The sugarkill model of TPI deficiency used in these experiments is characterized by reduced catalysis and protein stability, characteristics found in several of the more toxic human TPI alleles (Hollán et al., 1993; Watanabe et al., 1996; Arya et al., 1997). Similarly, the M80T mutation recapitulates the neurological dysfunction and toxicity exhibited in many of the human patients. Using Drosophila we have genomically engineered (GE) the TPI locus to make targeted in vivo modifications to the endogenous gene. GE allows us to study TPI manipulations under endogenous regulatory control, allowing rigorous experiments that would not be feasible with traditional transgenic approaches (Huang et al., 2011; Pollarolo et al., 2011; Venken et al., 2011). The power of GE is born in its capacity to study a gene's function in vivo while reducing artifacts due to transgenic overexpression and miss expression. Previous studies analyzing TPI deficiency have primarily utilized human patient erythrocytes, yeast and mammalian cellular expression systems. Although these experimental paradigms are valuable, they do not provide the elegant endogenous genetic control of GE and preclude the examination of in vivo phenotypes such as behavior and longevity.
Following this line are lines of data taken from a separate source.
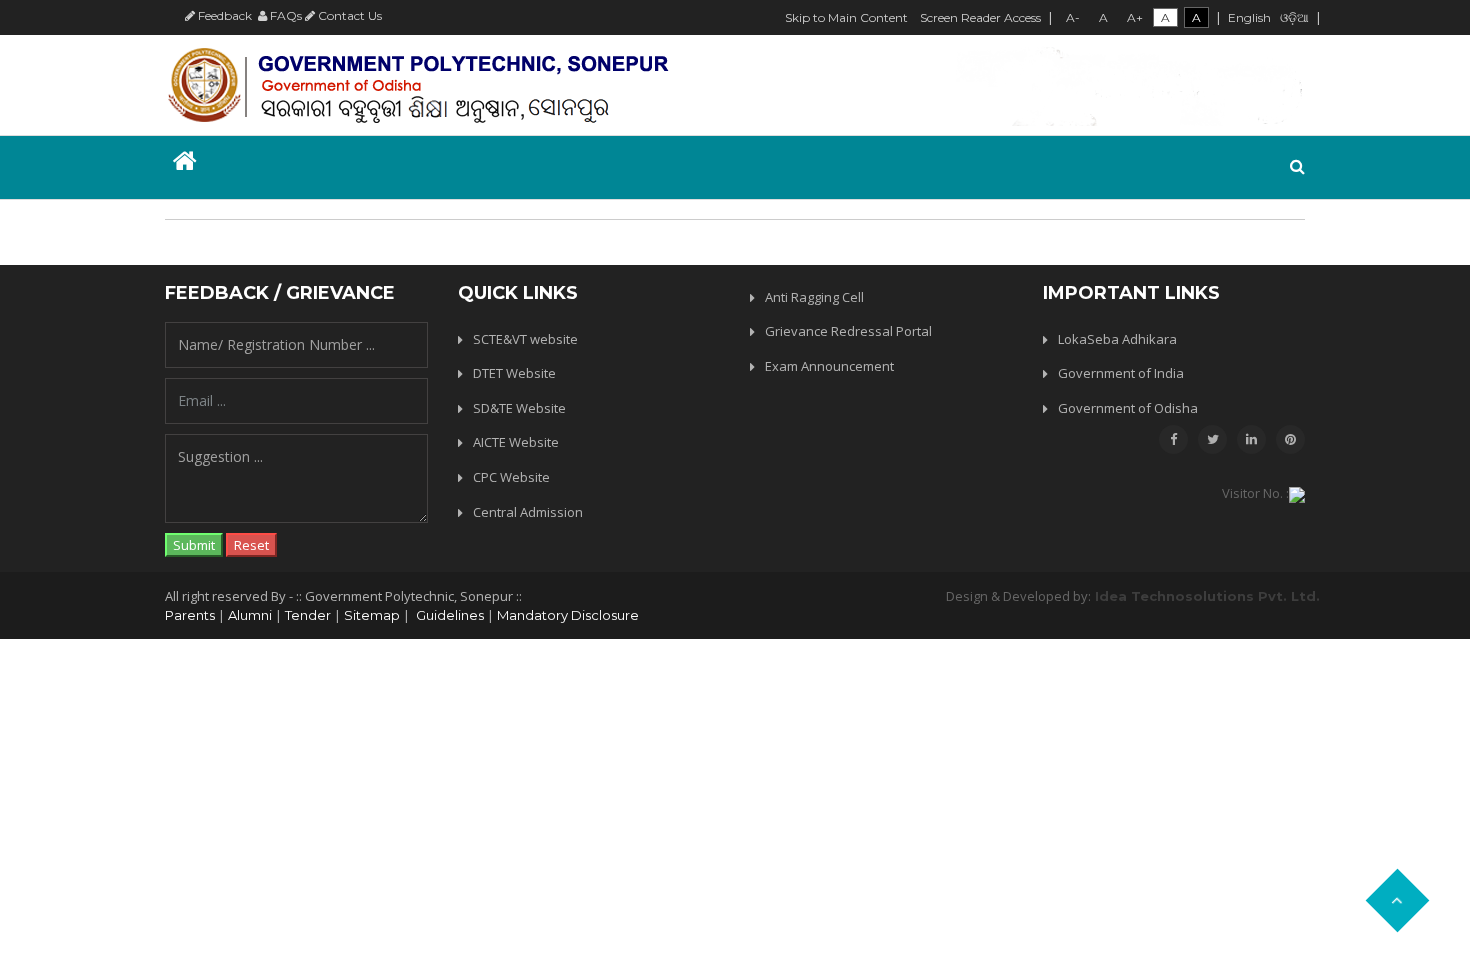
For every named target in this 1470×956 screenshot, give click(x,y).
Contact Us (348, 15)
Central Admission (528, 512)
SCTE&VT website (525, 339)
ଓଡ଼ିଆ (1294, 17)
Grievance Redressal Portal (848, 331)
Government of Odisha (1128, 408)
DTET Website (514, 373)
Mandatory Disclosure (568, 615)
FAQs (284, 15)
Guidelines (448, 615)
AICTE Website (516, 442)
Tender (308, 615)
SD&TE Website (519, 408)
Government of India (1121, 373)
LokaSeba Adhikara (1117, 339)
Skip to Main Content (846, 17)
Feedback (223, 15)
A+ (1135, 17)
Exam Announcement (829, 366)
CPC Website (511, 477)
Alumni (250, 615)
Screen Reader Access (980, 17)
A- (1073, 17)
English (1249, 17)
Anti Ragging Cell (814, 297)
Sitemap (372, 615)
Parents (190, 615)
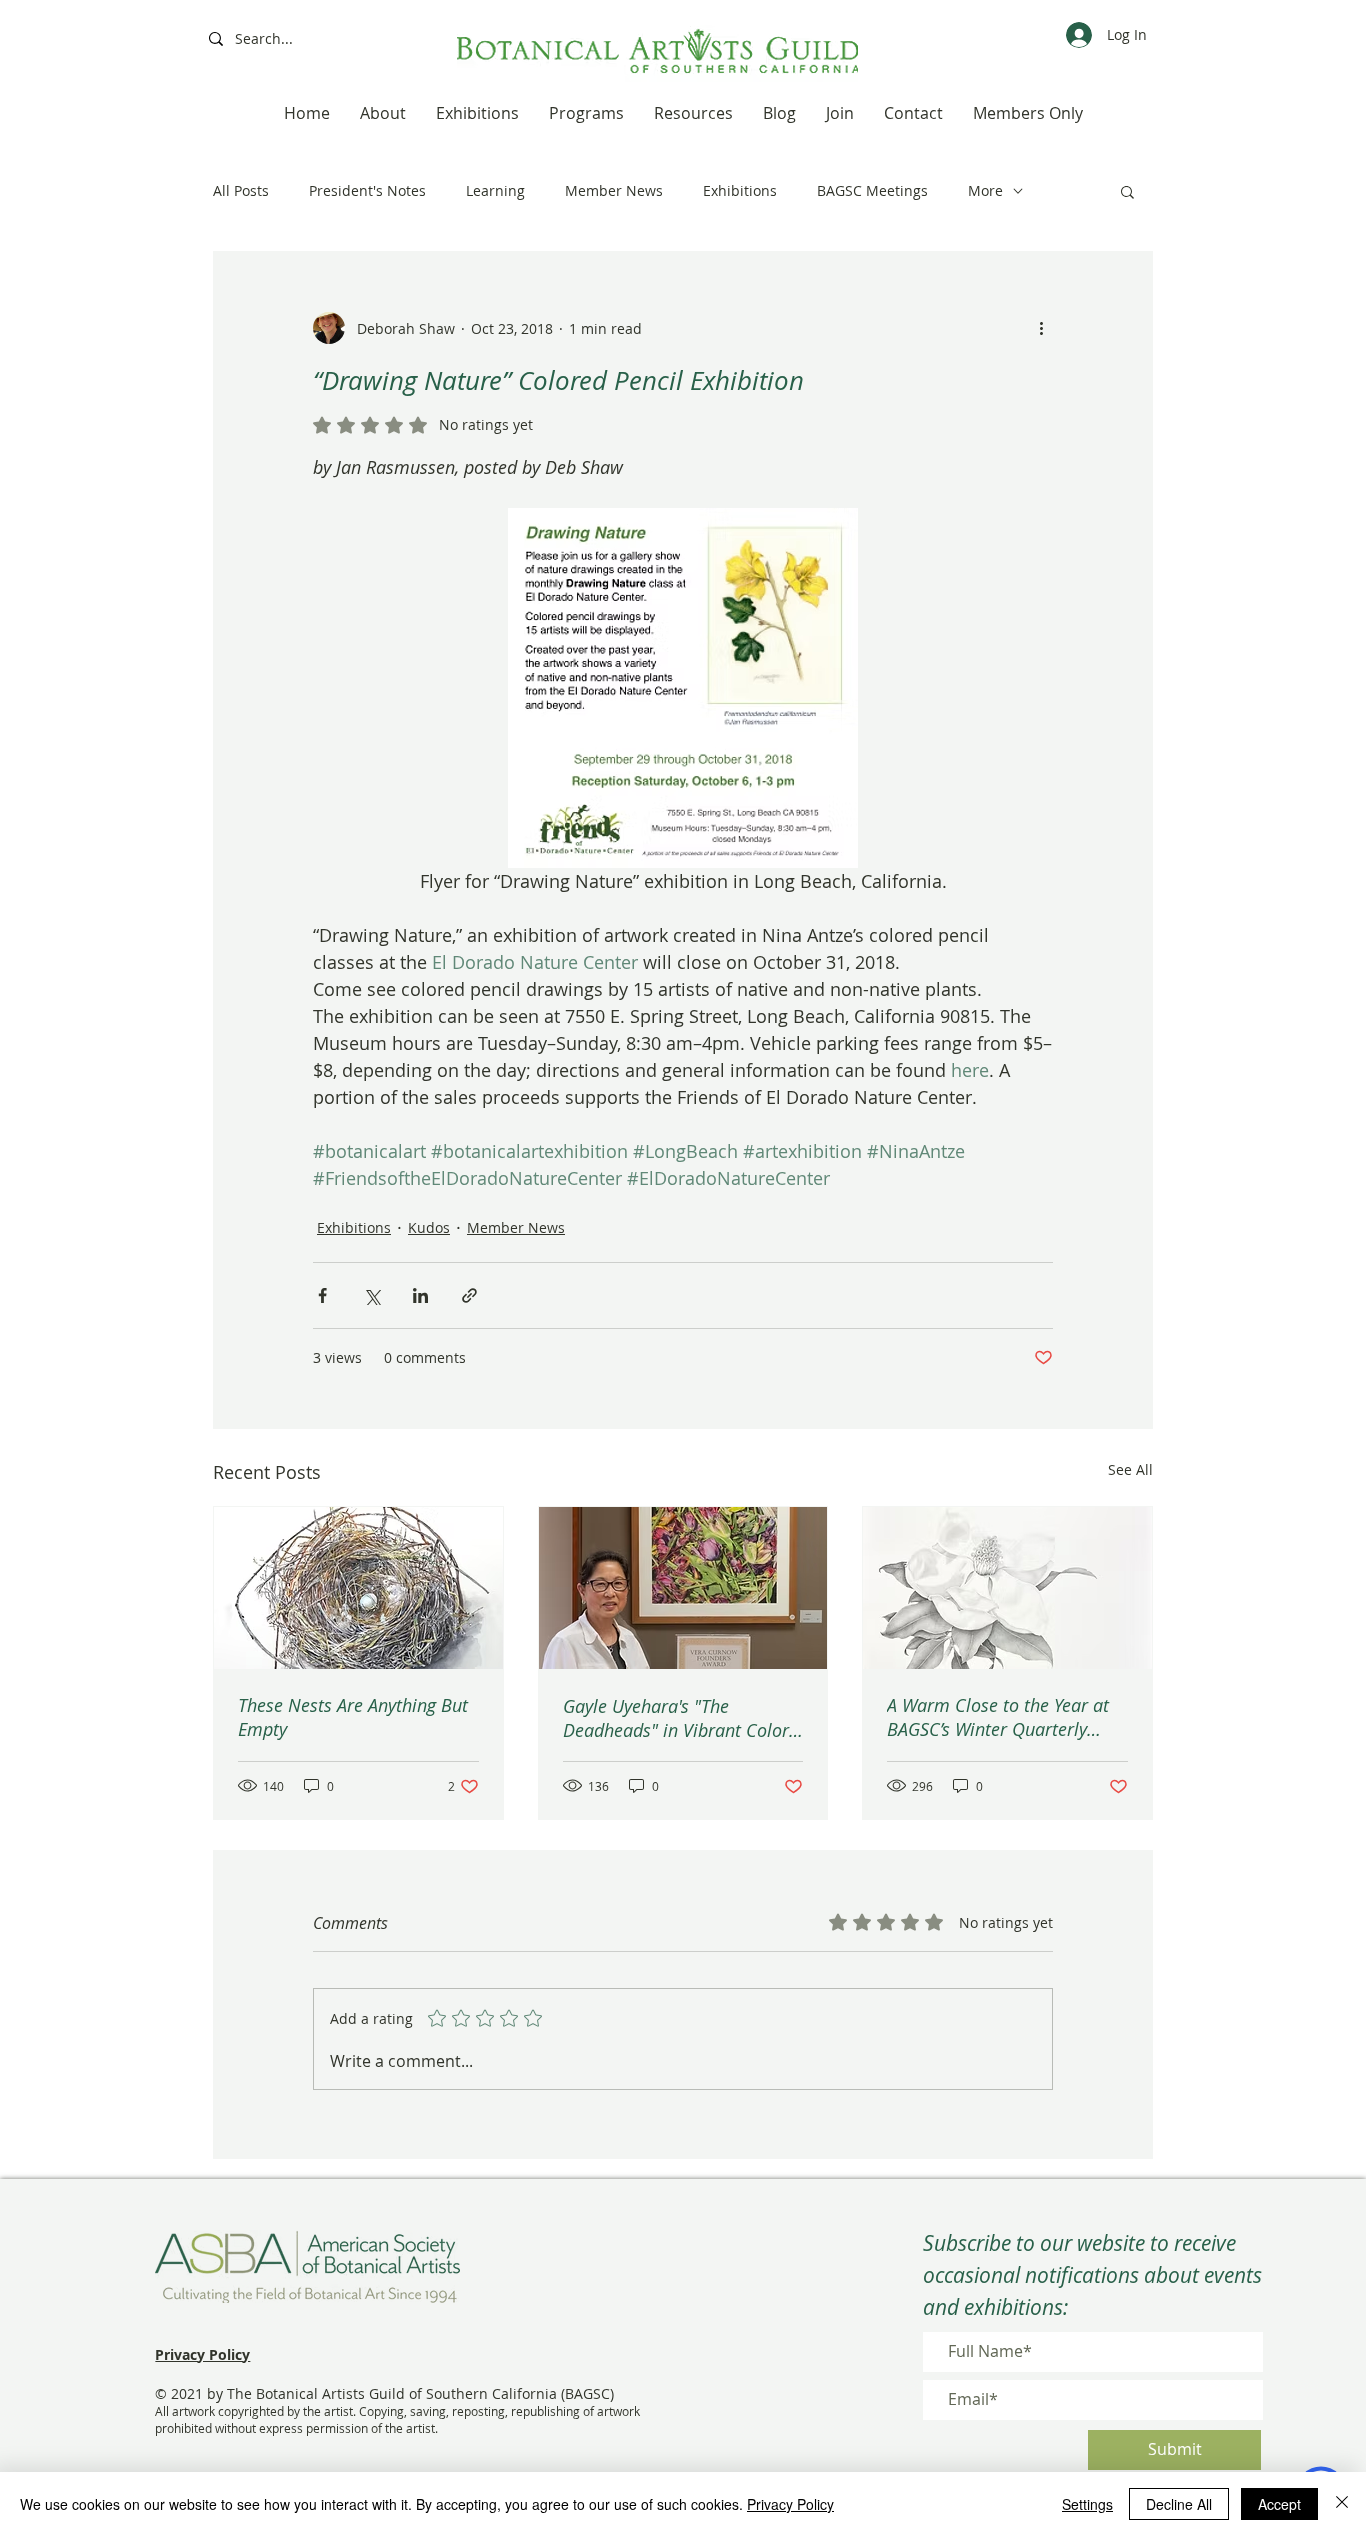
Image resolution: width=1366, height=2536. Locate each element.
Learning (495, 190)
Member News (614, 190)
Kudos (429, 1227)
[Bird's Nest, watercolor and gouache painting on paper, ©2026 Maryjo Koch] (358, 1588)
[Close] (1342, 2504)
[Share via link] (469, 1295)
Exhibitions (740, 190)
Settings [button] (1087, 2504)
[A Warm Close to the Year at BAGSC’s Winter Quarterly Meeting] (1007, 1588)
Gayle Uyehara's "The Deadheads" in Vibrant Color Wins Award (676, 1718)
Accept (1279, 2504)
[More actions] (1041, 328)
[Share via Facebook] (322, 1295)
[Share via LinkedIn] (420, 1295)
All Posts (241, 190)
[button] (1127, 191)
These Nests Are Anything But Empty (353, 1717)
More (985, 190)
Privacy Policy (790, 2504)
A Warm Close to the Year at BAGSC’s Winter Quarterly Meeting (998, 1717)
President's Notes (367, 190)
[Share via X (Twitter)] (371, 1295)
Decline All (1179, 2504)
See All (1130, 1469)
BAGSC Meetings (872, 190)
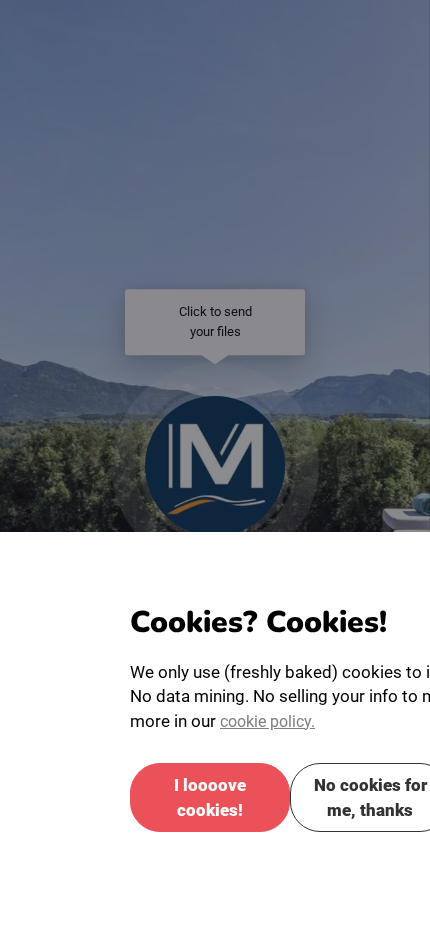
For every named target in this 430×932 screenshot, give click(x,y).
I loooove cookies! (210, 822)
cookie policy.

We initiated this study asking whether the presence of the enzyme or its catalytic activity was most important to the pathogenesis of our mutant. Our experiments assessing enzyme activity identified that the M80T substitution in TPIsgk resulted in a ∼11-fold reduction in enzyme catalysis with modest changes in substrate affinity (Table 1). This reduction in catalytic activity was more severe than those reported in two human mutations (Orosz et al., 2001; Rodríguez-Almazán et al., 2008), but was not nearly as severe as those modifying crucial catalytic components (Raines et al., 1986; Nickbarg et al., 1988; Casteleijn et al., 2006; Go et al., 2010). An analysis of the TPI enzyme structure taken from G. gallus suggested that this mutation might affect isomerase activity through its proximity to several catalytic residues (Fig. 1). These results initially supported a catalytic mechanism of disease pathogenesis, but further experimentation revealed the capacity for an isomerase-inactive isoform of TPI to genetically complement all behavioral and longevity phenotypes of TPIsgk. The capacity for a catalytically inactive TPI to rescue a severe variant of TPI deficiency without a change in isomerase activity was striking. Most research on TPI deficiency focuses on two core principles: reduced TPI activity slows glycolysis, and inhibition of TPI leads to a buildup of excess DHAP and henceforth toxic advanced glycation end-products (AGEs) (Orosz et al., 2009). Here we have shown the capacity to rescue animal behavior and longevity without restoring TPI catalysis, making it unlikely that AGEs are playing a significant role in the genesis of our behavioral or longevity phenotypes. Further, the metabolic change detected in our mutant was also not rescued upon attenuation of behavior. These data suggest a new model of TPI function and we propose that this non-catalytic function is crucial to the neurological complications that contribute to TPI deficiency pathogenesis (Fig. 5).

Fig. 5.

Fig. 5.

Model of TPI function and pathogenesis. The results of this study suggest that TPI has catalytic (orange) and non-catalytic (blue) functions. Impairment of TPI function (yellow) was studied in vivo using K11M (abolishes catalytic activity) and sgk (leads to protein degradation). The data demonstrate the presence of a non-isomerase TPI function required for normal neural function and suggests that loss of this function underlies neuropathogenesis in TPI deficiency.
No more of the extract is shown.